— Data supplied —
_ _ _ _ _

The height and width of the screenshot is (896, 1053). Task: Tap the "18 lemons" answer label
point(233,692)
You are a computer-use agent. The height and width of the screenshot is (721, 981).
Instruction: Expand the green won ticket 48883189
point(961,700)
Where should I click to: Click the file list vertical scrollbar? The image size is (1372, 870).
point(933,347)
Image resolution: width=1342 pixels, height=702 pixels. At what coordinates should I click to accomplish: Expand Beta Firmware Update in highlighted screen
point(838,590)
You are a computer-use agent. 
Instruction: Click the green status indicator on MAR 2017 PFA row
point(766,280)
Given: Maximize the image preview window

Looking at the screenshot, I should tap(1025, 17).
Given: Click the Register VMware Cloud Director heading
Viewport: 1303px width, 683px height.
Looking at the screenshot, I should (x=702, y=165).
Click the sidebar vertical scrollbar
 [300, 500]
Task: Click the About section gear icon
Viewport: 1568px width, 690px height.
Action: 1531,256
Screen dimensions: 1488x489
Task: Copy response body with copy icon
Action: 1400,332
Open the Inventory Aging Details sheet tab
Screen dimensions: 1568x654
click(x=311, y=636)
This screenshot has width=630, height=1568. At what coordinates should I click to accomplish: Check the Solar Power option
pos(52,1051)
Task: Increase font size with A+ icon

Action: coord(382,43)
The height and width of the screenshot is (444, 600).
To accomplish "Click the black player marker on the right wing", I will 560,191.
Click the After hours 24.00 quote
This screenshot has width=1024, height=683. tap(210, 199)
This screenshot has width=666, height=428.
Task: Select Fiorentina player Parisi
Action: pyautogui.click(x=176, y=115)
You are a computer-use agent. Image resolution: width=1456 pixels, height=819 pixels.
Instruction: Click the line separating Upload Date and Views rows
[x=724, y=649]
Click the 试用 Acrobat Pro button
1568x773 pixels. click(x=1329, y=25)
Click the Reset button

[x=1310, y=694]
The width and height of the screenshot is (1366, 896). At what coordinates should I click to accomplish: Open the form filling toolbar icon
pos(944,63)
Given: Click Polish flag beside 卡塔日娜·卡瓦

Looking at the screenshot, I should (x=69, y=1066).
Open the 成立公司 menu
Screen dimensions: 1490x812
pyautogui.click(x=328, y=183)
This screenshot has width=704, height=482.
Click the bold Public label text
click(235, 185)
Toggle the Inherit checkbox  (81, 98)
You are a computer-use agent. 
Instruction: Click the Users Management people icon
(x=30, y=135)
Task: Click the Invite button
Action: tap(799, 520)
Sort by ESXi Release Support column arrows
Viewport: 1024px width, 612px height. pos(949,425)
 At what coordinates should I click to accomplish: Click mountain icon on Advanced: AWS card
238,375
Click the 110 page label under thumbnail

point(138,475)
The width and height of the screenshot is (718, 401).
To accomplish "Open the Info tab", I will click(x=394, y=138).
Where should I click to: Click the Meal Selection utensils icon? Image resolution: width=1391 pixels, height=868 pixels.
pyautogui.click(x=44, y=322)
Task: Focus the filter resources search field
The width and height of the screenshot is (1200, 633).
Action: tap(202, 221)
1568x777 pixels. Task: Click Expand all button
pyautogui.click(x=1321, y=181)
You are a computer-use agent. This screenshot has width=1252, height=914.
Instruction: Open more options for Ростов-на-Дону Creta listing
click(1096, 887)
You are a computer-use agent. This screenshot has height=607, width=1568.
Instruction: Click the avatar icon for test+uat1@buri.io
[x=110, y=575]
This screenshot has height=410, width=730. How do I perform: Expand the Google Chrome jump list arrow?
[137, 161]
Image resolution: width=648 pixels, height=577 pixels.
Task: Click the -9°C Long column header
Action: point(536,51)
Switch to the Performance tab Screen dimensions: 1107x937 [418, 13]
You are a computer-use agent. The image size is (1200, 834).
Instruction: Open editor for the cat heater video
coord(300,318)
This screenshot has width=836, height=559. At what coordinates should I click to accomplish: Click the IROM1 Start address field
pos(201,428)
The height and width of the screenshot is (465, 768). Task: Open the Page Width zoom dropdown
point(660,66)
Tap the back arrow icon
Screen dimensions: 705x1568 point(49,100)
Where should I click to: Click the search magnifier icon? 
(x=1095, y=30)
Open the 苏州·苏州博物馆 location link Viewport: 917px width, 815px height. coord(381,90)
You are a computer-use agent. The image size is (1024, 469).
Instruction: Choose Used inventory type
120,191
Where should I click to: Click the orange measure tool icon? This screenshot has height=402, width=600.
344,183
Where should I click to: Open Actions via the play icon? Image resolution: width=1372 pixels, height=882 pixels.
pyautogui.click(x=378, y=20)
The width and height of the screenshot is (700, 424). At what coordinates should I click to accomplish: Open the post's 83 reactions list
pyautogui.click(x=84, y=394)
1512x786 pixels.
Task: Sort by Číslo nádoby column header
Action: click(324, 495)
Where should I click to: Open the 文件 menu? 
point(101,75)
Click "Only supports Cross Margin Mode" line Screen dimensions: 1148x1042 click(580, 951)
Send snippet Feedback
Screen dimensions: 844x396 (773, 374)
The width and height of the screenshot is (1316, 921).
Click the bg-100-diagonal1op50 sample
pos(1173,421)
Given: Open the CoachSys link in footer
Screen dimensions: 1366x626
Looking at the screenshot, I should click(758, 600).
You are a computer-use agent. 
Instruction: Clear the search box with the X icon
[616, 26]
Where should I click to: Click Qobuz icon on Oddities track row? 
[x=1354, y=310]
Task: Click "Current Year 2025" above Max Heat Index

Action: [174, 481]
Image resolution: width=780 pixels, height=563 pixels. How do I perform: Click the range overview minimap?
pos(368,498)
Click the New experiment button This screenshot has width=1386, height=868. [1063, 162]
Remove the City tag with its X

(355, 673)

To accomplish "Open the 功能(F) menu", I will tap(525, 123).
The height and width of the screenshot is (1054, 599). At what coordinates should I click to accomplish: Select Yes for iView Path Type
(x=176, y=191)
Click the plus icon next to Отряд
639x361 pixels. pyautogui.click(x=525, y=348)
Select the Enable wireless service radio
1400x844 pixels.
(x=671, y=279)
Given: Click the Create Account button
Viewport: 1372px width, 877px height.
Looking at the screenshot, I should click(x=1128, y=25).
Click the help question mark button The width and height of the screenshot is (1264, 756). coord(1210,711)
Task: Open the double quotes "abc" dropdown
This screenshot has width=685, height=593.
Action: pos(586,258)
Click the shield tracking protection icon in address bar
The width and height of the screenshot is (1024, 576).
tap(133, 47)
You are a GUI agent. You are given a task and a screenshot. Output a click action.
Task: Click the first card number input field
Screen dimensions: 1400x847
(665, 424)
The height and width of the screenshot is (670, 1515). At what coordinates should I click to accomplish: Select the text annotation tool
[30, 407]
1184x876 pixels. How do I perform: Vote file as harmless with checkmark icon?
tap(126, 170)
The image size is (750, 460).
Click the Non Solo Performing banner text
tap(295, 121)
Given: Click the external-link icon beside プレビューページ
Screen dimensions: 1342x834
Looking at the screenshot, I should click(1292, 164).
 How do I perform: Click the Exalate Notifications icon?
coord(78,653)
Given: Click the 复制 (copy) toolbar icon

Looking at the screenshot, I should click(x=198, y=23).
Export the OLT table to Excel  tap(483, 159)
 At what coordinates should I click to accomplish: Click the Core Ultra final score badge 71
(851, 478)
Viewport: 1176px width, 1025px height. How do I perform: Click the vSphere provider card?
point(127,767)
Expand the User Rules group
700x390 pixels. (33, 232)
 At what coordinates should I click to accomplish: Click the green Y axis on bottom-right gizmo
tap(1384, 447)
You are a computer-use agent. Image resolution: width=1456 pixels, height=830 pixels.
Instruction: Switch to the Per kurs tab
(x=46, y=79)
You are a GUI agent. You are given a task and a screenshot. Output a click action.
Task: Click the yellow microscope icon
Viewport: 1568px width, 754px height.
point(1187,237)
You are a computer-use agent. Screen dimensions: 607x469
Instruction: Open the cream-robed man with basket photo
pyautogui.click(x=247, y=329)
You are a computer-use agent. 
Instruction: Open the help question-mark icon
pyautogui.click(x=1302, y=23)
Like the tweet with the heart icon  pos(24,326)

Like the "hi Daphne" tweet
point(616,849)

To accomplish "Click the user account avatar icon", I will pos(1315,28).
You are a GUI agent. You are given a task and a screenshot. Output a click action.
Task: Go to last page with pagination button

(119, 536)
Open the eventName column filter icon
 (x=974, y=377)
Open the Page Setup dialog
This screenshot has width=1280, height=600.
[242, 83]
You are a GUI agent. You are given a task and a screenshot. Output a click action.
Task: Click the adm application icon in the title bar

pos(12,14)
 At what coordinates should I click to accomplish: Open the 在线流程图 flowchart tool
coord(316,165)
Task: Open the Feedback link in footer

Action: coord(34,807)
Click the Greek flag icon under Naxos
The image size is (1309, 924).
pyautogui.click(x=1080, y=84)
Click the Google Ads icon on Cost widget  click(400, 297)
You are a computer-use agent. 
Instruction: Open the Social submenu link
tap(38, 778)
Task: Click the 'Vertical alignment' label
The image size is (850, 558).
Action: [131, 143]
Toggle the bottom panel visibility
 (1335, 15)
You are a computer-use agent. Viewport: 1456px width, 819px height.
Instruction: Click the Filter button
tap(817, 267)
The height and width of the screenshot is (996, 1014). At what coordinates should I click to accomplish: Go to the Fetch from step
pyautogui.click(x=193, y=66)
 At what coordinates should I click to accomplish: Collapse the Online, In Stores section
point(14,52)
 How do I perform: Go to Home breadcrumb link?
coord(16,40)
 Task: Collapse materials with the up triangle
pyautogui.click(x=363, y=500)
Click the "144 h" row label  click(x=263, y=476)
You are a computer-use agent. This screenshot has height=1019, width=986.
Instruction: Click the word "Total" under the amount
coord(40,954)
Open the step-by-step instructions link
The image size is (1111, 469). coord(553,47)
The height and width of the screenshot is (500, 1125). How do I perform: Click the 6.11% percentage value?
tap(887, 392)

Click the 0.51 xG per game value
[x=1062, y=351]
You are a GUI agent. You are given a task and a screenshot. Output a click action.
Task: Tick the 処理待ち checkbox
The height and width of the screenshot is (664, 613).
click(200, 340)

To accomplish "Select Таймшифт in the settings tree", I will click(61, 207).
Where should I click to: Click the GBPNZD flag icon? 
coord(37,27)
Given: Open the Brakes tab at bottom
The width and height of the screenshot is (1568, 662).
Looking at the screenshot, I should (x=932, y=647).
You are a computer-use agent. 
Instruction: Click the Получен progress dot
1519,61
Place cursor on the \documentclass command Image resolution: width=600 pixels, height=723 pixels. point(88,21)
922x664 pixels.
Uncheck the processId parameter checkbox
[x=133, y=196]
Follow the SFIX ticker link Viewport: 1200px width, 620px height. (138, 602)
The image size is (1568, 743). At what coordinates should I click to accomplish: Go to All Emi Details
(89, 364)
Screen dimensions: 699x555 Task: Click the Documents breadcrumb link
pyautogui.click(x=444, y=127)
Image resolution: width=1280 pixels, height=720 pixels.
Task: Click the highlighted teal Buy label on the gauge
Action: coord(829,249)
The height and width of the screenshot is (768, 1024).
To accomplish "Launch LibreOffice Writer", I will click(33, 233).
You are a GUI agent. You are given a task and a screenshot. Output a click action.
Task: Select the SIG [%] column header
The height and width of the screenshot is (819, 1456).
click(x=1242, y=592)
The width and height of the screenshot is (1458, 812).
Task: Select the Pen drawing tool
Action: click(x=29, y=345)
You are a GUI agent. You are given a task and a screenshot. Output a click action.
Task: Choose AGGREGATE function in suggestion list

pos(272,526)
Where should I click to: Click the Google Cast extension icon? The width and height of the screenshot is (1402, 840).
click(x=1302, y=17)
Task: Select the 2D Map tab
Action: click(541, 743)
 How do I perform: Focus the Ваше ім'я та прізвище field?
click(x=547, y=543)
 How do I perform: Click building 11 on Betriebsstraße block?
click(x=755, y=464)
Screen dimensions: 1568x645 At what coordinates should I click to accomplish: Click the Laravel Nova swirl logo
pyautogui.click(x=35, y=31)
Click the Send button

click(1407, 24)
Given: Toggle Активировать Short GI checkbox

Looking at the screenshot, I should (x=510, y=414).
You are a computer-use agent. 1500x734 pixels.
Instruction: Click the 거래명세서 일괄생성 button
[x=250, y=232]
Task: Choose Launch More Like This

_ _ _ _ _

— To be done —
Please format the lines above, from the one containing "The height and width of the screenshot is (996, 1014)." through the one containing "Follow the SFIX", inclusive, as a Markdown table with columns "Row" and "Line", leaving out blank lines.

— Task output —
| Row | Line |
|---|---|
| 1 | The height and width of the screenshot is (996, 1014). At what coordinates should I click to accomplish: Go to the Fetch from step |
| 2 | pyautogui.click(x=193, y=66) |
| 3 |  At what coordinates should I click to accomplish: Collapse the Online, In Stores section |
| 4 | point(14,52) |
| 5 |  How do I perform: Go to Home breadcrumb link? |
| 6 | coord(16,40) |
| 7 |  Task: Collapse materials with the up triangle |
| 8 | pyautogui.click(x=363, y=500) |
| 9 | Click the "144 h" row label  click(x=263, y=476) |
| 10 | You are a computer-use agent. This screenshot has height=1019, width=986. |
| 11 | Instruction: Click the word "Total" under the amount |
| 12 | coord(40,954) |
| 13 | Open the step-by-step instructions link |
| 14 | The image size is (1111, 469). coord(553,47) |
| 15 | The height and width of the screenshot is (500, 1125). How do I perform: Click the 6.11% percentage value? |
| 16 | tap(887, 392) |
| 17 | Click the 0.51 xG per game value |
| 18 | [x=1062, y=351] |
| 19 | You are a GUI agent. You are given a task and a screenshot. Output a click action. |
| 20 | Task: Tick the 処理待ち checkbox |
| 21 | The height and width of the screenshot is (664, 613). |
| 22 | click(200, 340) |
| 23 | To accomplish "Select Таймшифт in the settings tree", I will click(61, 207). |
| 24 | Where should I click to: Click the GBPNZD flag icon?  |
| 25 | coord(37,27) |
| 26 | Given: Open the Brakes tab at bottom |
| 27 | The width and height of the screenshot is (1568, 662). |
| 28 | Looking at the screenshot, I should (x=932, y=647). |
| 29 | You are a computer-use agent.  |
| 30 | Instruction: Click the Получен progress dot |
| 31 | 1519,61 |
| 32 | Place cursor on the \documentclass command Image resolution: width=600 pixels, height=723 pixels. point(88,21) |
| 33 | 922x664 pixels. |
| 34 | Uncheck the processId parameter checkbox |
| 35 | [x=133, y=196] |
| 36 | Follow the SFIX ticker link Viewport: 1200px width, 620px height. (138, 602) |